SOURCE PASSAGE |

- - -

# Omnisphere 2.6 Successfully Installed! The Standalone works, but it does not open in FL Studio



## icefire (Dec 20, 2020)

When I try to load the Omnisphere.dll (which is in Steinberg/vstplugins) in FL Studio 12 producer edition, I get this exact message:

"The Fruity Wrapper plugin has caused a critical error while loading its state. It is strongly advised that you close the application and restart it, without trying to save your project."

What is the issue? The standalone Omnisphere.exe in /programdata/spectrasonics works fine.

Windows 10 64 bit. Both FL Studio and Omnisphere are cracked, not sure if that matters.


----------



## ok_tan (Dec 20, 2020)

fruity cracked loops will start to destroy your pc in 3 minutes. this is what this means


----------



## colony nofi (Dec 20, 2020)

- - -

RECORDED DATA |
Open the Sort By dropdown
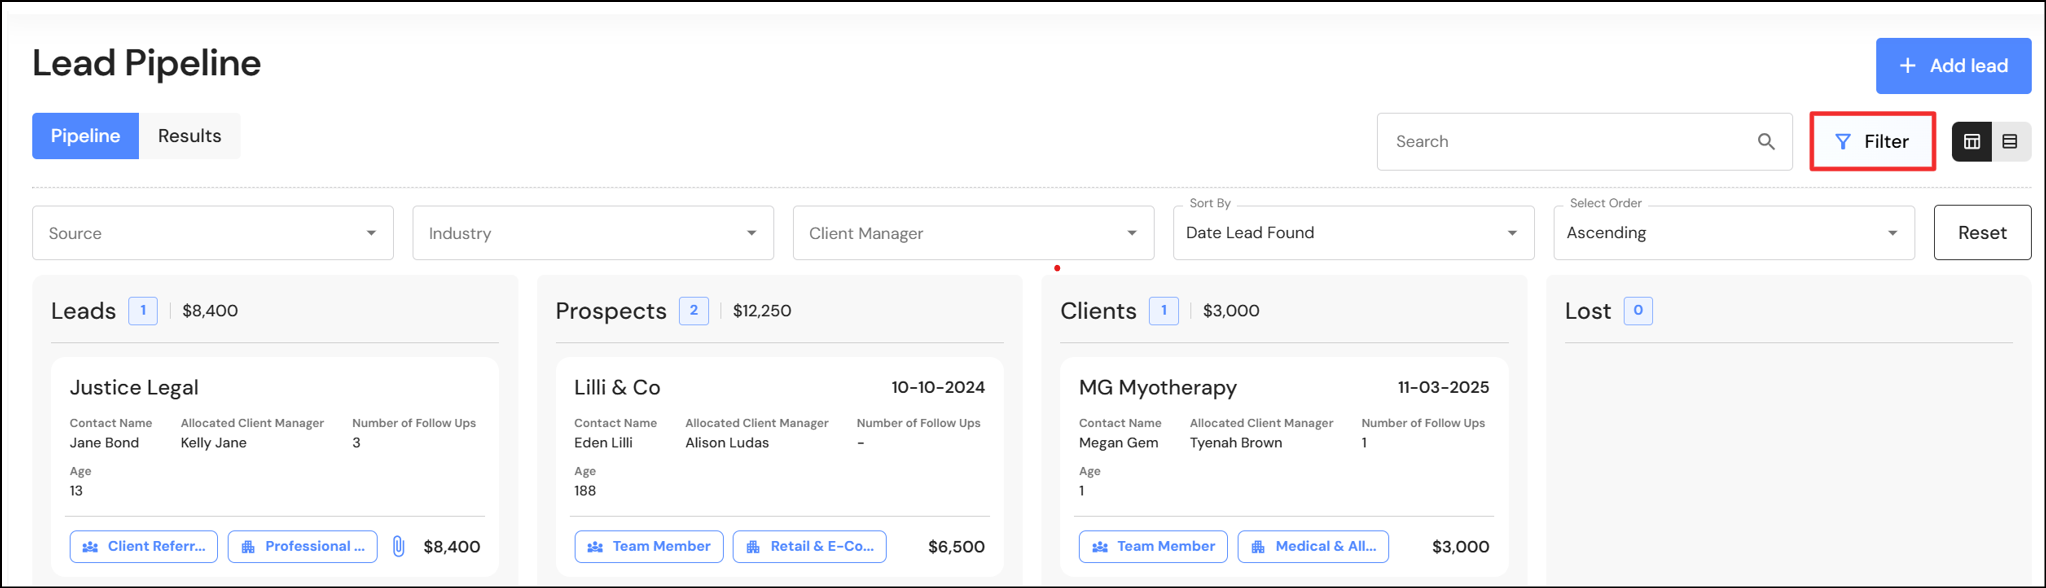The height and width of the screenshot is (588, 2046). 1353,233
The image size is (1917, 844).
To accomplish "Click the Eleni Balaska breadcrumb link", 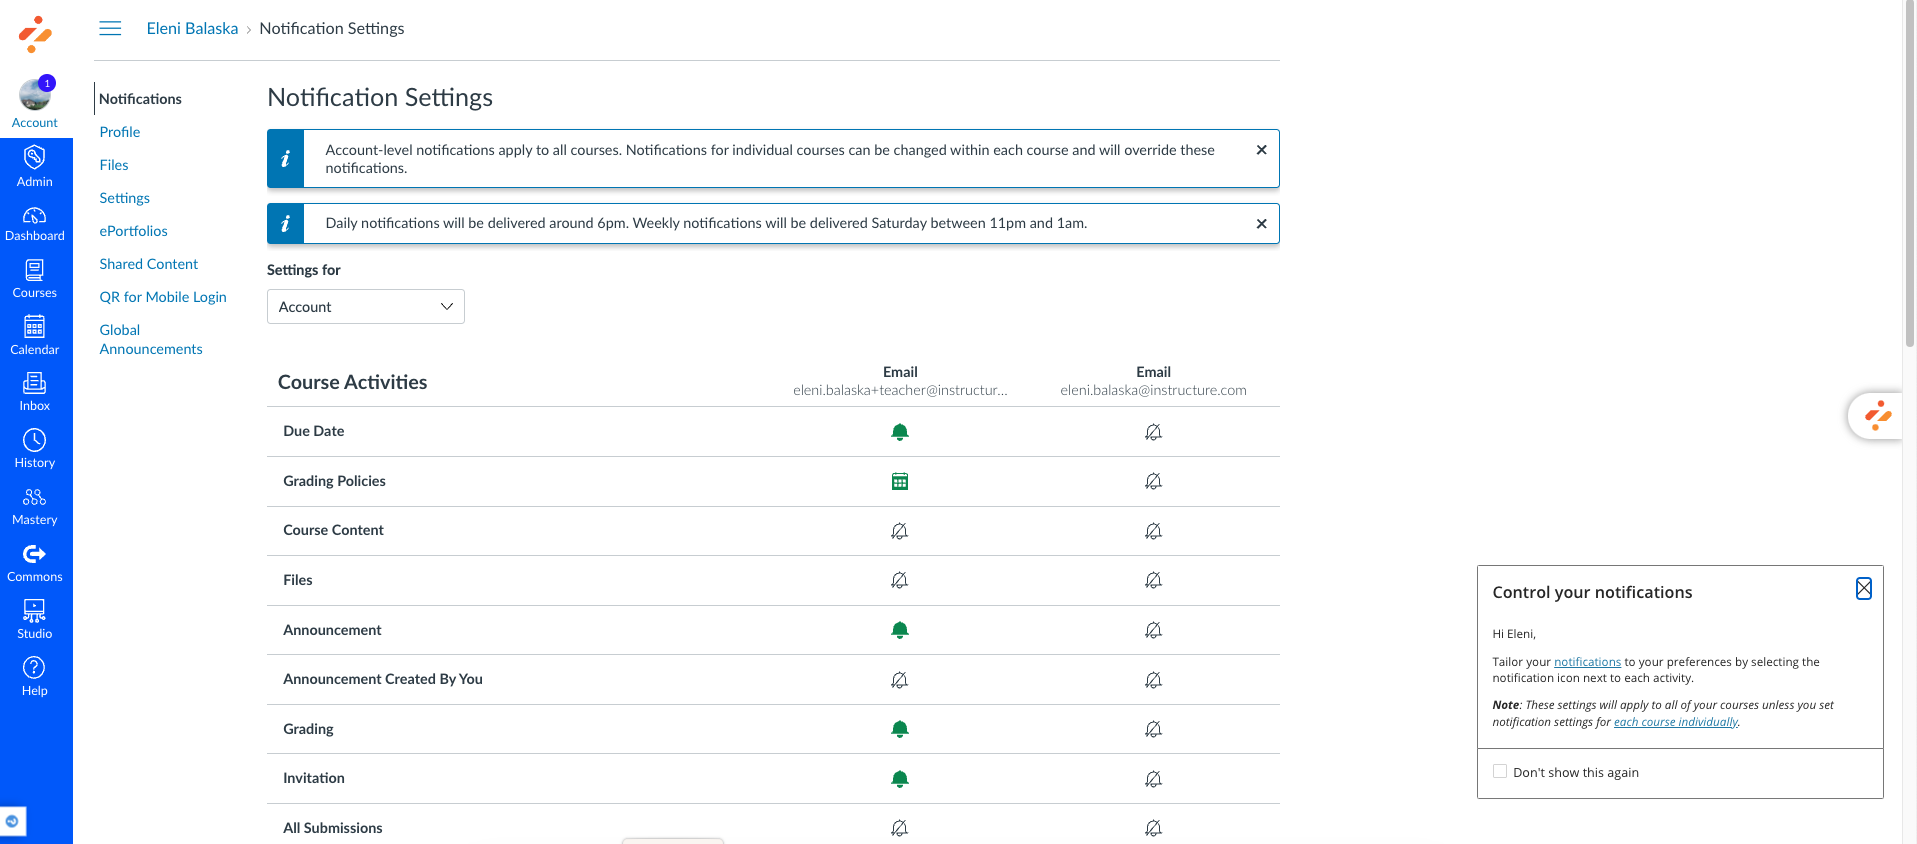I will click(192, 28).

- - -

TASK SET |
1. In the Omnisphere thread, which edition of FL Studio does icefire try to load the plugin in?
2. Rewrite everything in the Omnisphere thread from "When I try to" down to "in /programdata/spectrasonics works fine.", changing "critical error" to "fatal error".
The listing plays no part in any of the work here.

TASK-BY-TASK ANSWERS |
1. FL Studio 12 producer edition.

2.
When I try to load the Omnisphere.dll (which is in Steinberg/vstplugins) in FL Studio 12 producer edition, I get this exact message:

"The Fruity Wrapper plugin has caused a fatal error while loading its state. It is strongly advised that you close the application and restart it, without trying to save your project."

What is the issue? The standalone Omnisphere.exe in /programdata/spectrasonics works fine.